Nebraska and Maine already have the system the Pennsylvania GOP is pushing. But the two states' small electoral vote values mean it's actually mathematically impossible for a candidate to win the popular vote there but lose the electoral vote, says Akhil Reed Amar, a constitutional law professor at Yale University. Pennsylvania, however, is a different story: "It might be very likely to happen in [Pennsylvania], and that's what makes this something completely new under the sun," Amar says. "It's something that no previous legislature in America since the Civil War has ever had the audacity to impose."

And it's not just Pennsylvania.

It doesn't necessarily end there. After their epic sweep of state legislative and gubernatorial races in 2010, Republicans also have total political control of Michigan, Ohio, and Wisconsin, three other big states that traditionally go Democratic and went for Obama in 2012. Implementing a Pennsylvania-style system in those three places—in Ohio, for example, Democrats anticipate controlling just 4 or 5 of the state's 16 congressional districts—could offset Obama wins in states where he has expanded the electoral map, like Virginia, North Carolina, Colorado, or New Mexico. "If all these rust belt folks get together and make this happen that could be really dramatic," says Carolyn Fiddler, a spokeswoman for the Democratic Legislative Campaign Committee, which coordinates state political races for the Dems.

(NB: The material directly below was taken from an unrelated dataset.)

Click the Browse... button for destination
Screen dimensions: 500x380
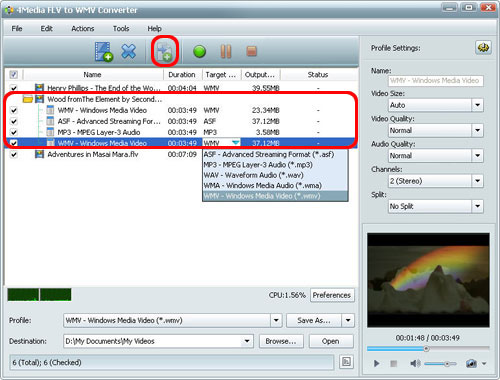pos(281,341)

Democrats would not be able to retaliate. The only states that John McCain won where Dems control both houses of the state legislature are Arkansas, Mississippi, and West Virginia. West Virginia is too small for splitting the electoral votes to have much effect, and Mississippi has a Republican governor. That leaves Arkansas, another small state—and one where McCain won every district handily in 2008.

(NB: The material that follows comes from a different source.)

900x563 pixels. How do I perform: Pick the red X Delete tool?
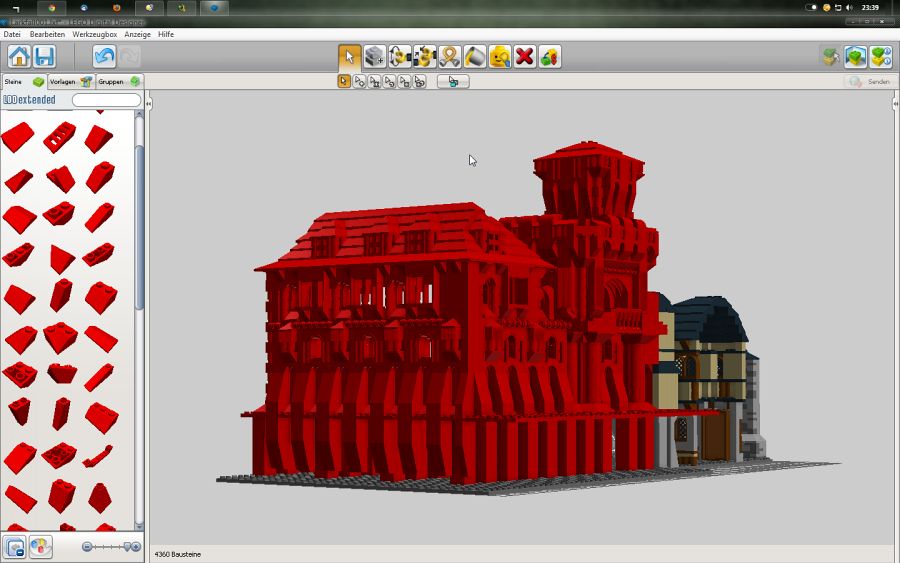pyautogui.click(x=524, y=56)
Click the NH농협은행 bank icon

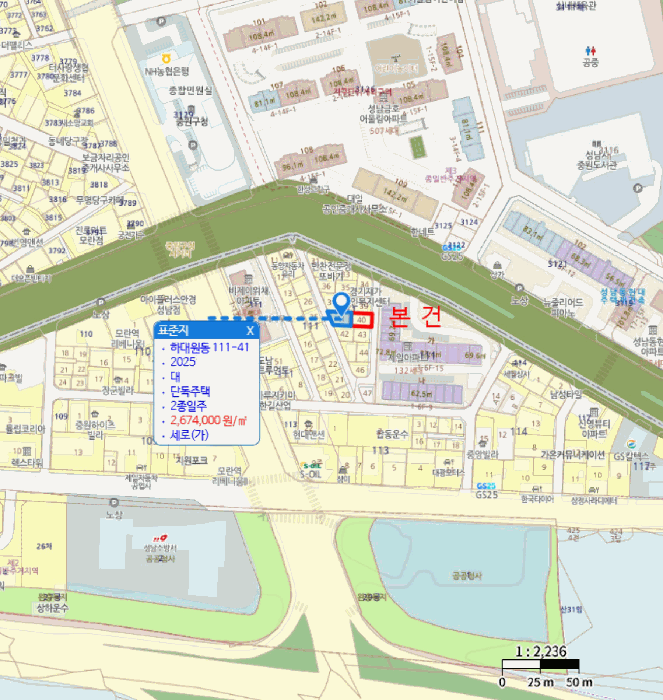(167, 58)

For now, the Democrats'—and Obama's—only real way of fighting back is political. "The political solution if there is one is going to have to come from getting people outraged about this," Amar says. "This is not American fair play, it's a partisan steamroller changing the fundamental rules of the small-d democratic game for purely party advantage. Trying to structure the world so that even the person who wins the state loses the state's electoral vote: that is new under the sun." He adds, "This is big."

The article is actually incorrect on one point: there is a way for cooler heads to fight back from a legal perspective, and that way is to push for the National Popular Vote act to be ratified in states totaling at least 271 electoral votes.

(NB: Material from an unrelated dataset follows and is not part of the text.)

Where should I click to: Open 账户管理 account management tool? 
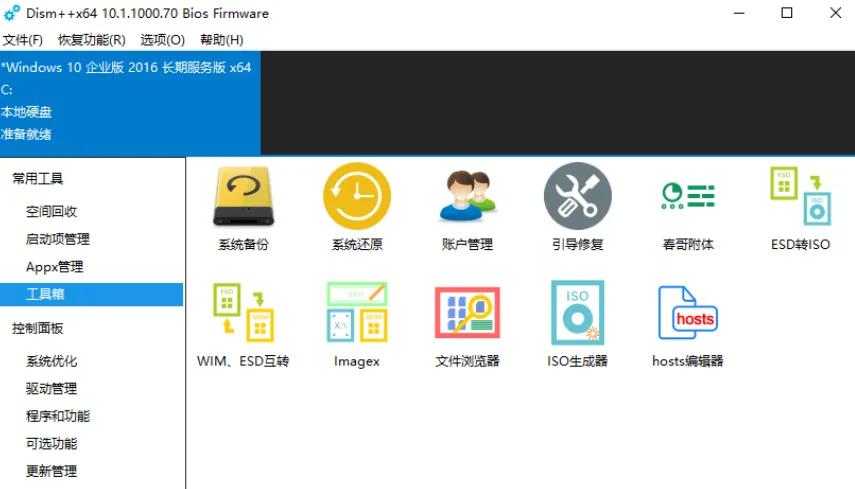[467, 197]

But beyond that, the Republicans know their goose is cooked long-term, from a demographic perspective. Most of the tea party and Fox News base will be gone or senile within a generation. With Latino population growth and unabated GOP racism, Texas will be a blue state within 10-15 years or even sooner. That by itself spells doom for the Republicans at the Presidential level as they are currently constituted. Congress won't be quite as problematic for them and yes, it's true as I have argued before that that doesn't mean permanent majorities for Democrats in a binary system. But the basic demographics do make the road that much tougher for Republicans to take the White House now and on into the future.

Increasingly, the GOP is going to need to turn to blatantly dishonest gimmicks like this to remain viable at a presidential level. But there's a big problem.

If the GOP-controlled "blue states" do this, and if President Obama wins the popular vote by a few million votes and would have won the election under the current rules but "loses" to Rick Perry under the GOP rules, I can practically guarantee mass civil disobedience. It would ignite hot flashes in what is already a cold civil war. In 2000 Democrats took the theft of the election lying down, mostly because the 1990s had been a fairly comical time politically speaking, political tensions except among the activist classes didn't run nearly as high as they do today, and even most Democrats figured that Bush wouldn't be so bad. The sort of acquiescence we saw in 2000 won't happen again. It would be the beginning of the end of the current system.

Unfortunately, the only thing scarier than contemplating riots and a potential 2nd civil war, is what the reaction of a President Rick Perry would be to such a scenario. You don't exactly have to guess.